A classical stack overflow would occur when you are able to overflow a buffer in a way that you also overwrite the saved return address.

In the above illustration let us say that one of the DrawLine()’s locals is a buffer, which we are able to overflow. When we write enough data beyond the buffer’s boundaries then we will soon overwrite the Return Address. This address points to the next instruction that must be executed when the application finishes executing DrawLine() and wishes to return from DrawLine() (callee) to the parent subroutine DrawSquare() (caller). If we overwrite that return address and allow the application to execute normally (by avoiding any exceptions), then the application will return to OUR controlled address. That’s how you control the execution flow in a classical stack overflow.

So is it a classical overflow? unfortunately (or fortunately?) it was not. The buffer I was overflowing was in the main() subroutine of the application, so while I would be able to overwrite the return address of main(), the exception that we saw earlier due to EAX+10 would get thrown waaaay before that. In addition, the exploit is not practical as overwriting the return address of main() is not enough unless I can make the application exists cleanly.

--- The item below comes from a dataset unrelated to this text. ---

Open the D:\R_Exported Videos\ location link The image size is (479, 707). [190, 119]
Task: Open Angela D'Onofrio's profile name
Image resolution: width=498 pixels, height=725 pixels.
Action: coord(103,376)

At that point one has to figure out another approach. One obvious approach would be overflowing the buffer just enough (but not alot) to overwrite some pointer on the stack. If the original pointer was a pointer to a subroutine and the subroutine is called, then by overwriting the pointer, I would be able to make the application call my own subroutine (memory address). Check out the following example.

MOV EAX, [ESI+1234]
...
CALL EAX

Remember that JMP and REG+offset would also do the trick

Unfortunately I was not able to locate such instruction that I would be able to reach without triggering the aforementioned exception 🙁

All is not lost. So we have a stack overflow and we can overflow as much as we need all the way to the end of the stack. We also have an exception thanks to an overwritten pointer, so how about overwriting SEH records?

As you can see, I was able to corrupt the SEH chain and overwrite the SEH and nSEH. With that, I would be able to control the execution flow, as soon as the exception is raised… well, not that fast. In 2003 Microsoft introduced a memory protection mechanism called SafeSEH to prevent attackers from exploiting SEH-based stack overflows. SafeSEH enforces few checks before a SE Handler is called. To keep up with the game, exploit developers came up with few ways to bypass SafeSEH. One of the easiest approachs was using a SE Handler (memory address) from an application’s module (DLL) that is not compiled with /SAFESEH.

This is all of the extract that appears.